TASK REQUIREMENTS:
**A)** In the essay on Christianity, what did the writer and the writer's mother join at the church they began attending?
**B)** Please transcribe everything in the essay on Christianity from "Around that same" down to "and in life.".
**C)** According to the essay on Christianity, why did the writer and the boyfriend end up wounding and hurting each other? Answer in one to three sentences.

TEXT SECTION:
Christianity. This is a word that so many of us throw around, but really don’t follow the truth of what it means. Or at least not in its original intended state. We identify ourselves with a label that tells us that we are “good people” because we go to church on Sunday, put smiles on our faces, and then yet feel miserable and treat others really crappy the whole rest of the week. I am saying this, because I have been that way myself.
I want to tell you a little prodigal story right now. Growing up, I lived in a household full of turmoil and a lot of inconsistency, and hurt that left me confused, and wanting to seek something more. I wanted to belong to something good, something that would make me feel like I was doing something right. I thought that church was the answer.
My mom, little sister and I had finally relaxed into realizing that my step father was finally out of the house after several years of emotional abuse that left us all completely battered and lost. We were all broken, and so, all immediately clung to the church that we began going to. My mother and I joined the choir, and I got involved with the youth. While at the same time, I continued partying in my last year of high school and became a huge hypocrite. I became the people that I looked at in the church with distaste, the people who I saw in the church on Sunday and at parties on Friday and Saturday. Within the choir, I began hearing people talk badly about others behind their back, and began noticing that people would say one thing in the church, smile in your face, but then would have no joy and no sense of what my heart wanted to feel. LOVE. I just didn’t feel it. It was as if the people were living in a matrix, and didn’t realize that they were being judgemental and fake. So, I put that face to God. I began doubting HIS love, and began to think that it was all a bunch of crap.
Around that same time, I met my boyfriend. He was wonderful, and I fell head over heels, while still not knowing how to love or function in a relationship. I had no sense of what healthy boundaries, respect, trust, or love looked like at that time in my life. Partially due to being 17, partially because of the lack of example, and a lot to do with that I was just lost. The church slowly fell to the back burner, my desire to know God fell even further, and he became my god. I quickly fell even deeper into this relationship that soon became a spiral of hurt that became an unhealthy and very familiar cycle. God was not at the center of my life and I quickly began to hate the person that I was becoming because I became reliant on my boyfriend to make me feel loved, yet had no clue how to give him the love that I wanted from him, and in life.
As I ran farther and farther from God, I fell deeper and deeper into depression and anxiety, yet it was covered up in a codependent happiness that I thought was what love looked like. Though he was not a bad person, the relationship went sour. It kind of became like the blind leading the blind. We ended up wounding and hurting each other along the way because of my skewed idea of love, and his inability to fill the place in my heart that God needed to fill first and bad choices we made.

Entries on target coordinates:
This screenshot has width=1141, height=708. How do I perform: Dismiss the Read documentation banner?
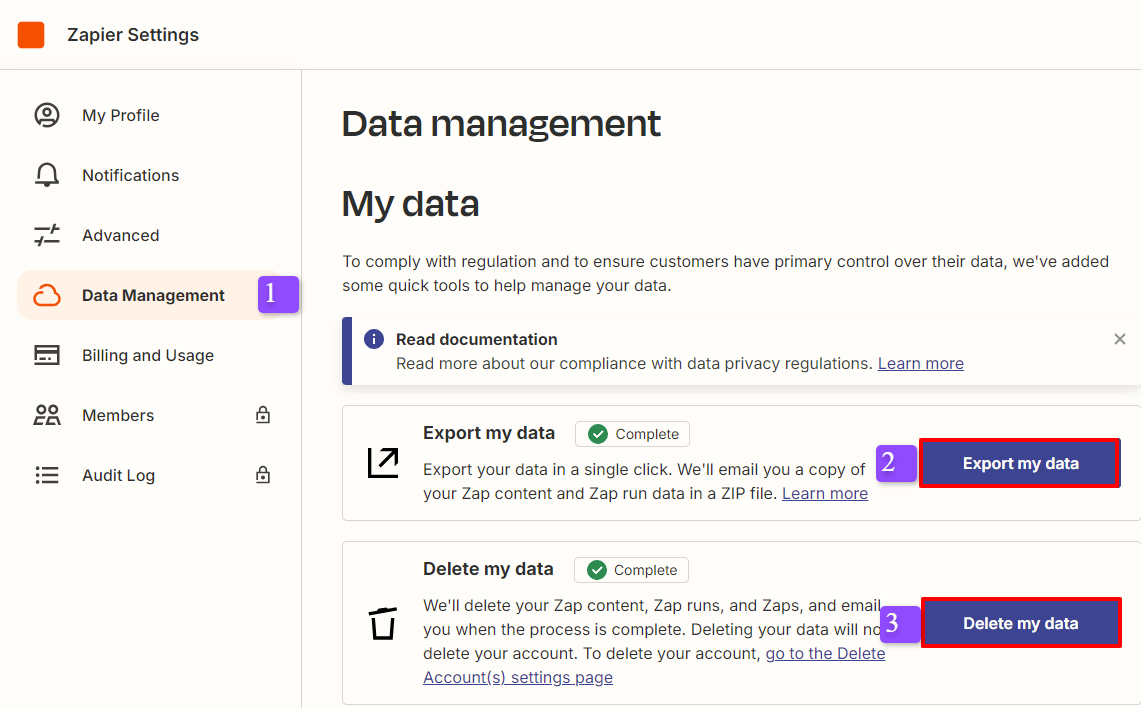click(x=1119, y=339)
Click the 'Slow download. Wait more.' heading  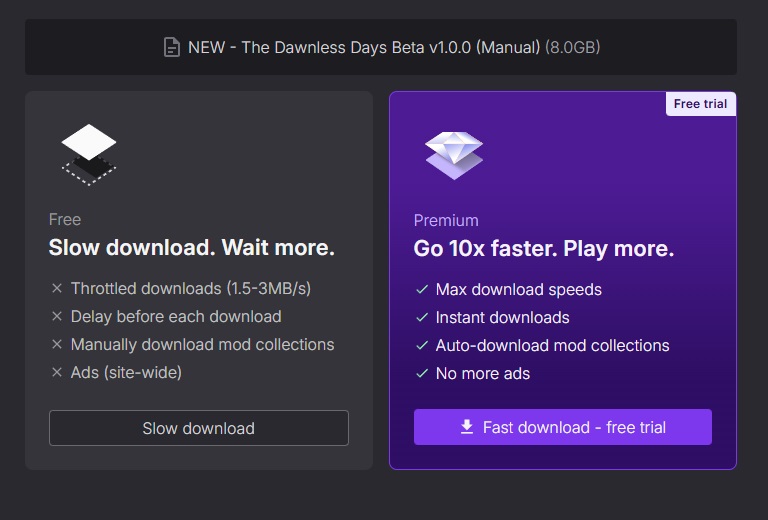[191, 248]
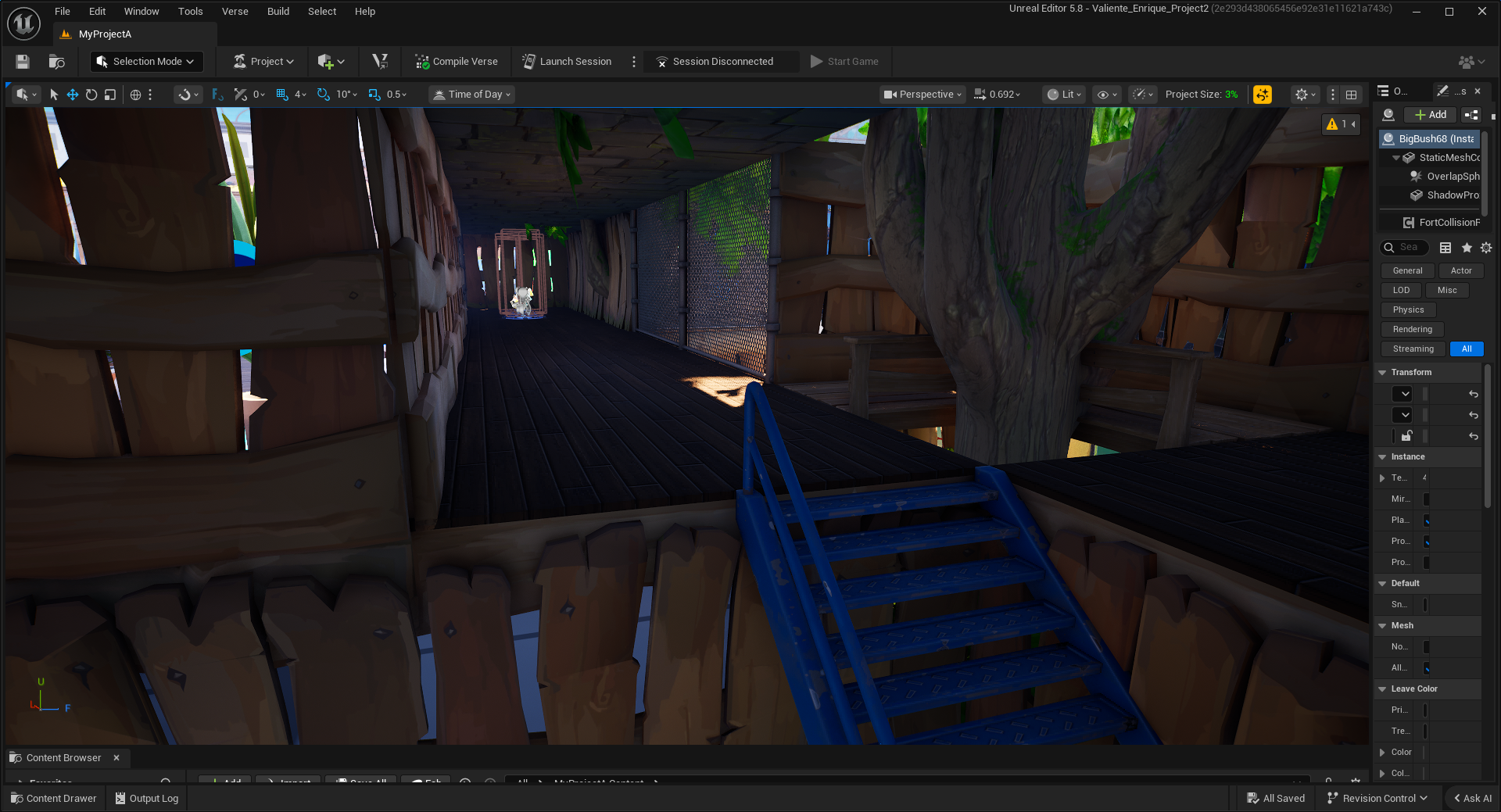The image size is (1501, 812).
Task: Open the browse content folder icon
Action: point(56,62)
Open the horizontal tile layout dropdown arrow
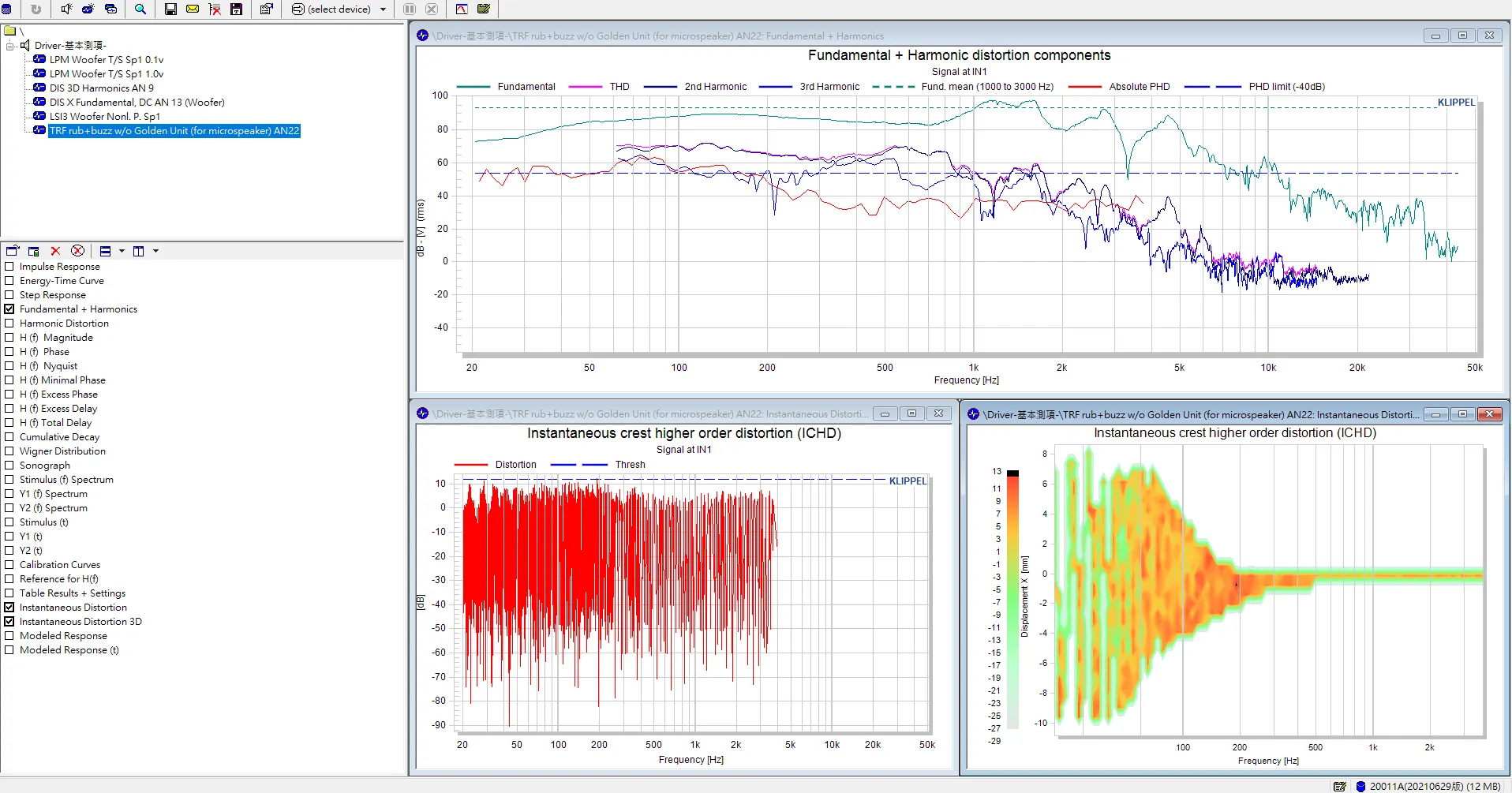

REPLIES:
**A)** They joined the choir.

**B)**
Around that same time, I met my boyfriend. He was wonderful, and I fell head over heels, while still not knowing how to love or function in a relationship. I had no sense of what healthy boundaries, respect, trust, or love looked like at that time in my life. Partially due to being 17, partially because of the lack of example, and a lot to do with that I was just lost. The church slowly fell to the back burner, my desire to know God fell even further, and he became my god. I quickly fell even deeper into this relationship that soon became a spiral of hurt that became an unhealthy and very familiar cycle. God was not at the center of my life and I quickly began to hate the person that I was becoming because I became reliant on my boyfriend to make me feel loved, yet had no clue how to give him the love that I wanted from him, and in life.

**C)** They hurt each other because of the writer's skewed idea of love and because he couldn't fill the place in the writer's heart that God needed to fill first. Bad choices they made also played a part.